### Stated problem
Extract, unchanged, every line of the items from the one containing "[时事新闻] (48, 293)" down to the one containing "Deutsch (702, 1762)", including both of those lines.

### Available data
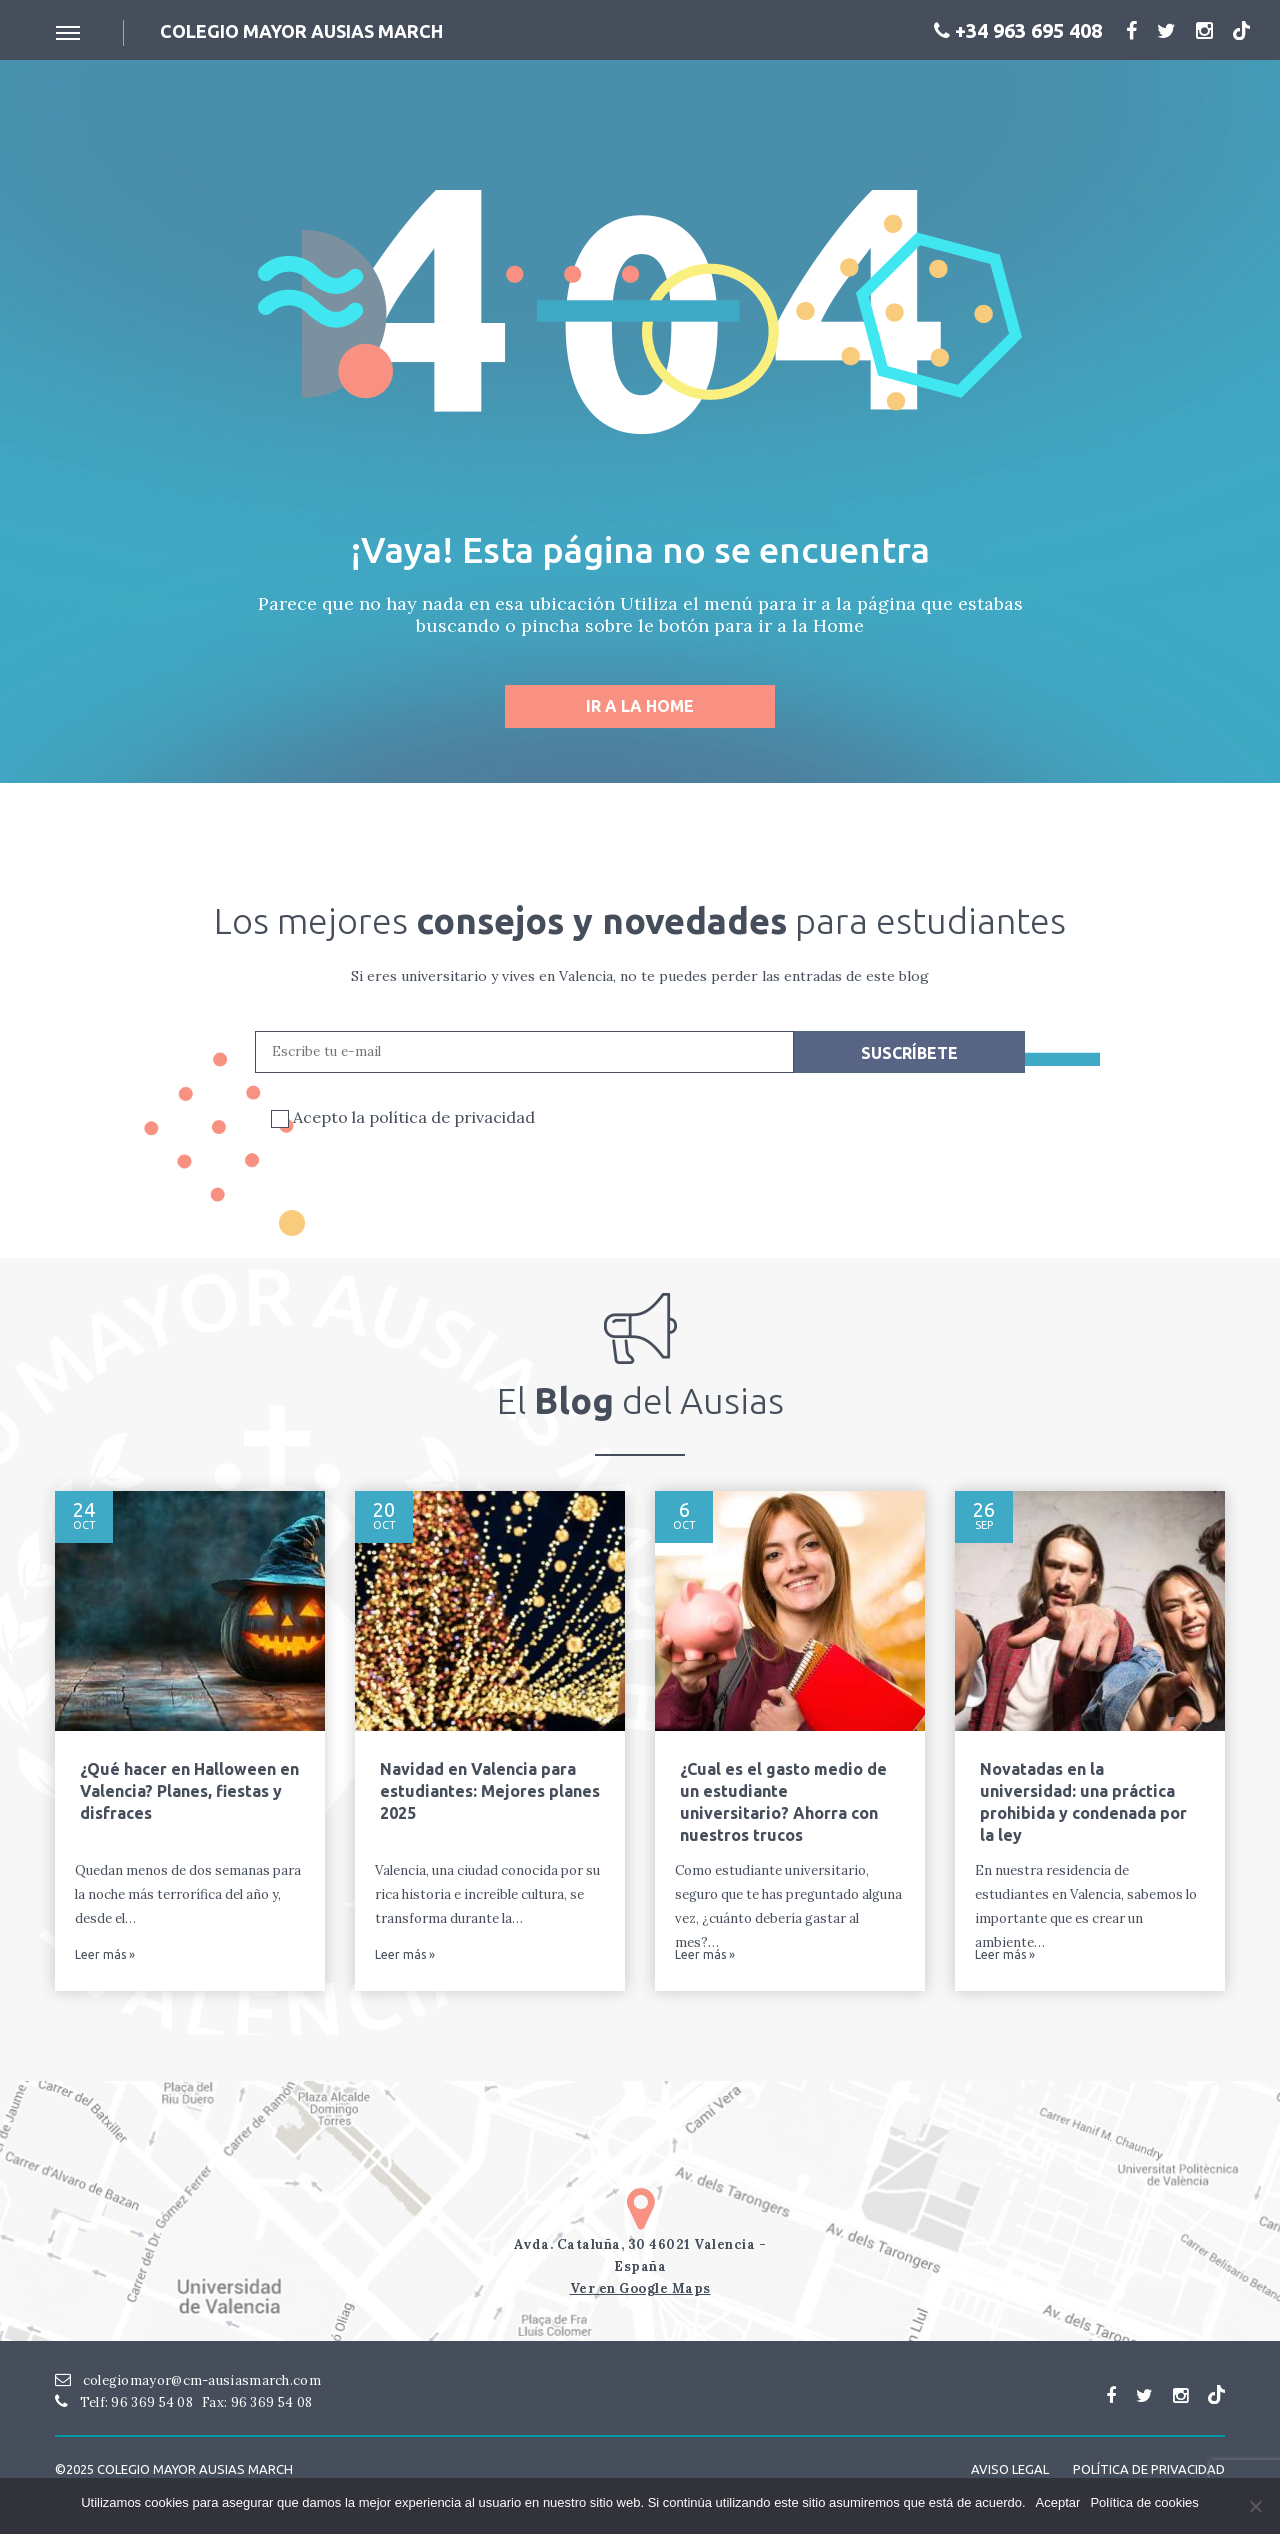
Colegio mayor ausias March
...
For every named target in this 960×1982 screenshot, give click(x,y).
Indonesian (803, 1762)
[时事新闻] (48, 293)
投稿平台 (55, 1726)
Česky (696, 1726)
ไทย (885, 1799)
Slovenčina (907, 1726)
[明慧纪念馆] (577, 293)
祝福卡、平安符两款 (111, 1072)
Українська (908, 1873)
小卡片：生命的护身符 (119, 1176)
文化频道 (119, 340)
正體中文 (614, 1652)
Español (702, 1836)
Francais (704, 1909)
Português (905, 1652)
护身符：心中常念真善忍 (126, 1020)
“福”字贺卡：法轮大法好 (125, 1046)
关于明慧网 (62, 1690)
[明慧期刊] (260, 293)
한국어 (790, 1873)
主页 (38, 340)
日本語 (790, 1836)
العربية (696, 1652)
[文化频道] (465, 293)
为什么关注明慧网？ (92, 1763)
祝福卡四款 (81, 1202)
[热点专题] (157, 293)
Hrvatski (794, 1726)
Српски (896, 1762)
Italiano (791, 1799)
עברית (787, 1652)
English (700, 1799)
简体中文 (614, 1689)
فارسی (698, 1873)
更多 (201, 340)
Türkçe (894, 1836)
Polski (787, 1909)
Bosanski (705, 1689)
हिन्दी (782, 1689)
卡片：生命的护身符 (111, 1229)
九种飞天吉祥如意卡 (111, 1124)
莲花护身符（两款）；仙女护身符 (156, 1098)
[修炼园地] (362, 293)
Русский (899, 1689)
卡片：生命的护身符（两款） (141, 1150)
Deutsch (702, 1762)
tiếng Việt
--
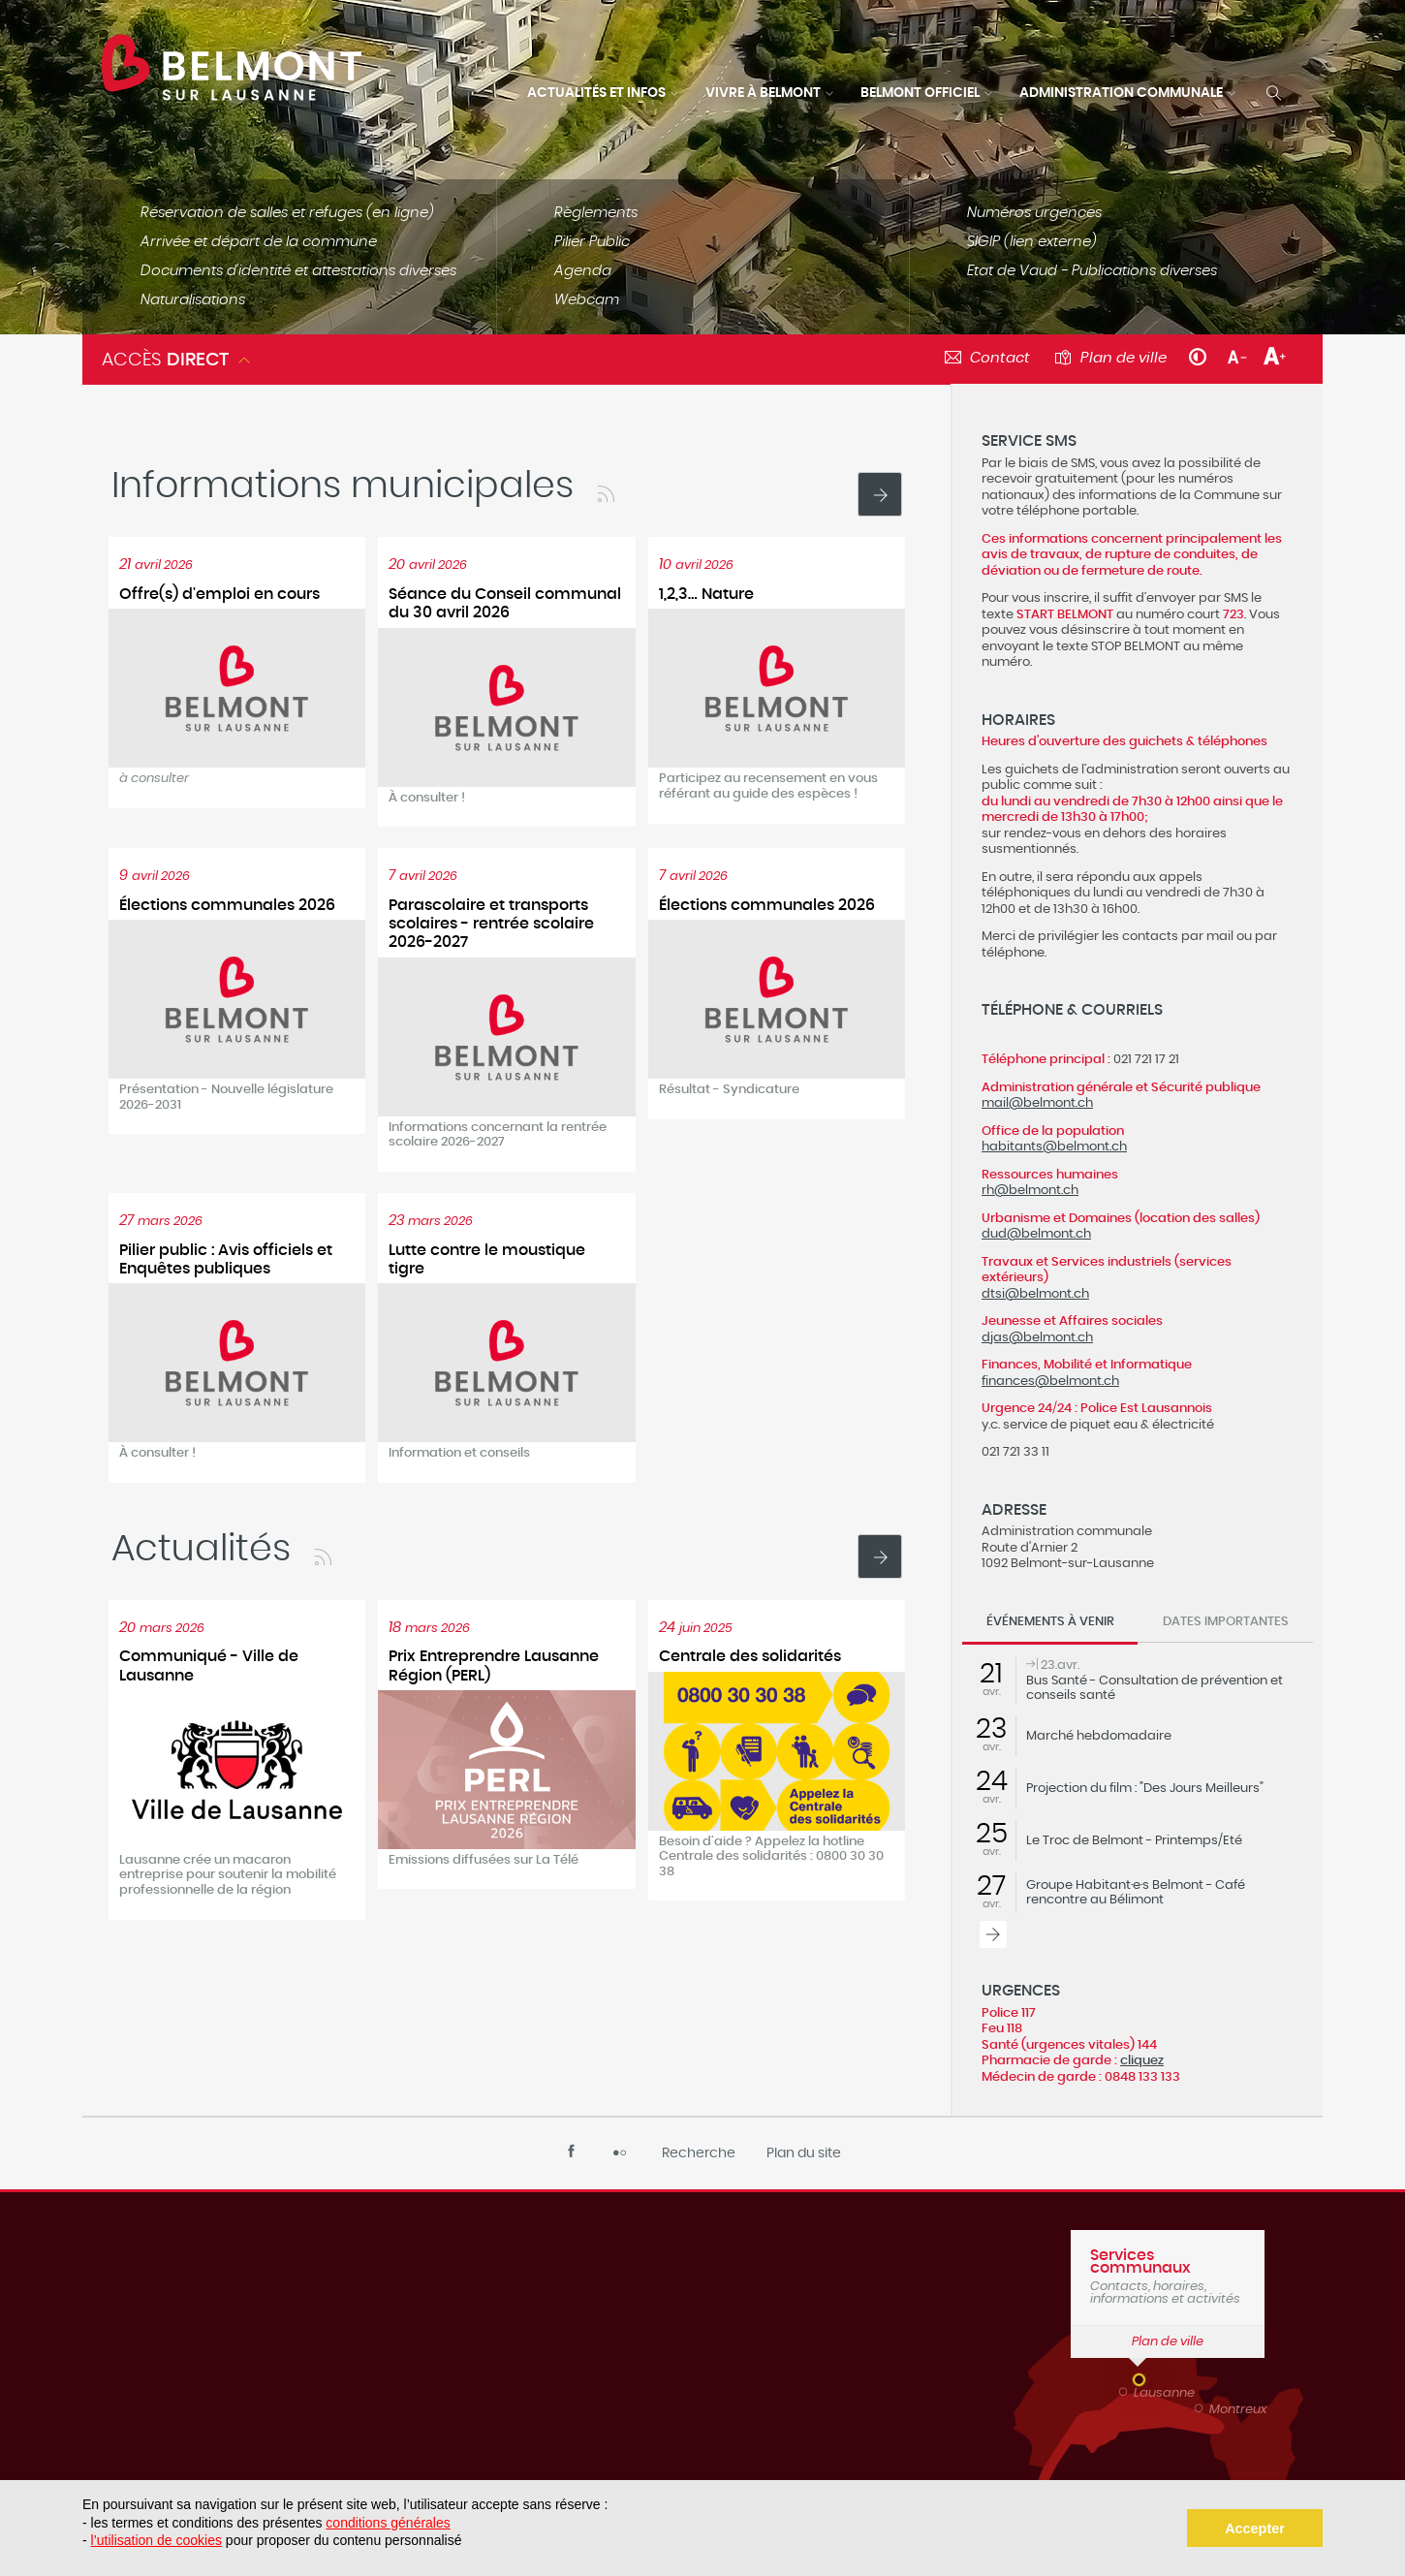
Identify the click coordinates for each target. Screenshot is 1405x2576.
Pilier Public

### Result below
[时事新闻] (48, 293)
投稿平台 (55, 1726)
Česky (696, 1726)
ไทย (885, 1799)
Slovenčina (907, 1726)
[明慧纪念馆] (577, 293)
祝福卡、平安符两款 (111, 1072)
Українська (908, 1873)
小卡片：生命的护身符 (119, 1176)
文化频道 (119, 340)
正體中文 (614, 1652)
Español (702, 1836)
Francais (704, 1909)
Português (905, 1652)
护身符：心中常念真善忍 (126, 1020)
“福”字贺卡：法轮大法好 (125, 1046)
关于明慧网 (62, 1690)
[明慧期刊] (260, 293)
한국어 (790, 1873)
主页 (38, 340)
日本語 (790, 1836)
العربية (696, 1652)
[文化频道] (465, 293)
为什么关注明慧网？ (92, 1763)
祝福卡四款 (81, 1202)
[热点专题] (157, 293)
Hrvatski (794, 1726)
Српски (896, 1762)
Italiano (791, 1799)
עברית (787, 1652)
English (700, 1799)
简体中文 (614, 1689)
فارسی (698, 1873)
更多 (201, 340)
Türkçe (894, 1836)
Polski (787, 1909)
Bosanski (705, 1689)
हिन्दी (782, 1689)
卡片：生命的护身符 (111, 1229)
九种飞天吉祥如意卡 (111, 1124)
莲花护身符（两款）；仙女护身符 (156, 1098)
[修炼园地] (362, 293)
Русский (899, 1689)
卡片：生命的护身符（两款） (141, 1150)
Deutsch (702, 1762)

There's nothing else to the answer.